Who can participate?
Patients aged 18 and over with (among others) documented congenital C1-INH deficiency with C1 INH functional activity less than 50% and C4 level below the laboratory reference range and without any signs of an HAE attack OR HAE attack within 7 days prior to dosing with the IMP (OCTA-C1-INH) OR more than a total of 9 HAE attacks over the previous 3 months prior to dosing with the IMP.

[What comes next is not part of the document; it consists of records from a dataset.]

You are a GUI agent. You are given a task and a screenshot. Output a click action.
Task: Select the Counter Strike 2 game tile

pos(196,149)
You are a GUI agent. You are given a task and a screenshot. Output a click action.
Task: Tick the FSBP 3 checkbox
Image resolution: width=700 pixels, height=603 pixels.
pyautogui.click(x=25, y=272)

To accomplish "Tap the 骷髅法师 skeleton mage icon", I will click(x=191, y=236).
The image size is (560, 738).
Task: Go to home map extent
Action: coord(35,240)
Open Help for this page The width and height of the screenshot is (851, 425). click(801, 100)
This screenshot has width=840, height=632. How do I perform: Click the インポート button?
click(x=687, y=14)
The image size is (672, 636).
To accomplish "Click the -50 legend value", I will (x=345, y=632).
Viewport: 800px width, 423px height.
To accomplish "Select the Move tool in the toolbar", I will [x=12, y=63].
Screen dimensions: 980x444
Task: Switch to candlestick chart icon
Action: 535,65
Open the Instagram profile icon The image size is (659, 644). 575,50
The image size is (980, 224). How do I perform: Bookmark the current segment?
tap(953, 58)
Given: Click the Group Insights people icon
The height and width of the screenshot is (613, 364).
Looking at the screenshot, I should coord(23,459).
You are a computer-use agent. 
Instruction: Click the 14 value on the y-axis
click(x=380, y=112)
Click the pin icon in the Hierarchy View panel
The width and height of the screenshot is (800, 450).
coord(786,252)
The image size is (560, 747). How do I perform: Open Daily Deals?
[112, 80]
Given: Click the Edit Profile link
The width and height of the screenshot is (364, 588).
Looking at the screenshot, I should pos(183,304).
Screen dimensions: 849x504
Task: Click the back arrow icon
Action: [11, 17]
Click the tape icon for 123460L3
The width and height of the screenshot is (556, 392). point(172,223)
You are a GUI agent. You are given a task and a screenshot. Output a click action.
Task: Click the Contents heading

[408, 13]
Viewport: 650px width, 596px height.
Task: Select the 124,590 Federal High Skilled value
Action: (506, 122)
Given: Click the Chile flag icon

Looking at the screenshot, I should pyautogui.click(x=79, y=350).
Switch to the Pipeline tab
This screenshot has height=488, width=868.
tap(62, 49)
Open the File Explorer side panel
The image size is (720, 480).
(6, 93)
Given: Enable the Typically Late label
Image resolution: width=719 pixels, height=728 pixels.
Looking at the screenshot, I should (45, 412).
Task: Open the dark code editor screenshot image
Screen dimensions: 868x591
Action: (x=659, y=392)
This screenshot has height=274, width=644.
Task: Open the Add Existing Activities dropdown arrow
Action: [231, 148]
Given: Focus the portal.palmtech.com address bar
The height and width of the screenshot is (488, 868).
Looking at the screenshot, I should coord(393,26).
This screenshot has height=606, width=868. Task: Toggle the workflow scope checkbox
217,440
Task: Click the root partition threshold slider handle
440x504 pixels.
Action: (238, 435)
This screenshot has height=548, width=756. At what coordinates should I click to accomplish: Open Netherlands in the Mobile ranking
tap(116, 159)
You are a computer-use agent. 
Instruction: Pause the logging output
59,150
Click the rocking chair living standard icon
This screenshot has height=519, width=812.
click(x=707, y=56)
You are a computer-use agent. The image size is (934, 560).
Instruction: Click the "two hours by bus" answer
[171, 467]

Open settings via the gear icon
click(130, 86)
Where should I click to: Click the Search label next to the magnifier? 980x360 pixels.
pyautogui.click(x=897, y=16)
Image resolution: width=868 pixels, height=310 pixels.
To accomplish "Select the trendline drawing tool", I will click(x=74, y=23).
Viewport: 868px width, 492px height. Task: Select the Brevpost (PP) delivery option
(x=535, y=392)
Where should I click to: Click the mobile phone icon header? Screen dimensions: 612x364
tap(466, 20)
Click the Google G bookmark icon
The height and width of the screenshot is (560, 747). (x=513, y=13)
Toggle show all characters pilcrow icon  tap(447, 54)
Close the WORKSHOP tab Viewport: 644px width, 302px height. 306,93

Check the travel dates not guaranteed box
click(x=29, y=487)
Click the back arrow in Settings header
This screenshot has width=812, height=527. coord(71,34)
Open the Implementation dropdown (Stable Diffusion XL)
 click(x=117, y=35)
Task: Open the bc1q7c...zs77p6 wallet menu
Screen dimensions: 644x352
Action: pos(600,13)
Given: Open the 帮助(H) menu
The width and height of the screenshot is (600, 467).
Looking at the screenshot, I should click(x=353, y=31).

What does the study involve?
The study involves taking several blood samples over a period of time to find out how the body handles the study drug. The entire study period will be a maximum of 3.5 months for a patient. It will consist of up to 2.5 months of optional pre-screening, up to 14 days of screening, administration of open-label IMP, and a 1 week PK sampling period. The final visit is scheduled 14 days (±3 days) after IMP administration. An optional Pre-Screening visit with PK sampling for confirmation of the HAE type I or type II diagnosis and then 13 PK sample timepoints are planned. Additionally, pregnancy tests, weight measurement, physical examinations, safety lab tests at 4 timepoints and at 2 timepoints viral nuclear antigen testing and a one time IMP intravenous injection will be performed as well as Wells probability scores for DVT and PE at 3 timepoints with Doppler screening for DVT and a blood sample for D-dimers in case of Well’s DVT probability score result being ≥ 2. Mandatory hospitalization for patient observation during and after administration of OCTA-C1-INH is required for at least 24 hours.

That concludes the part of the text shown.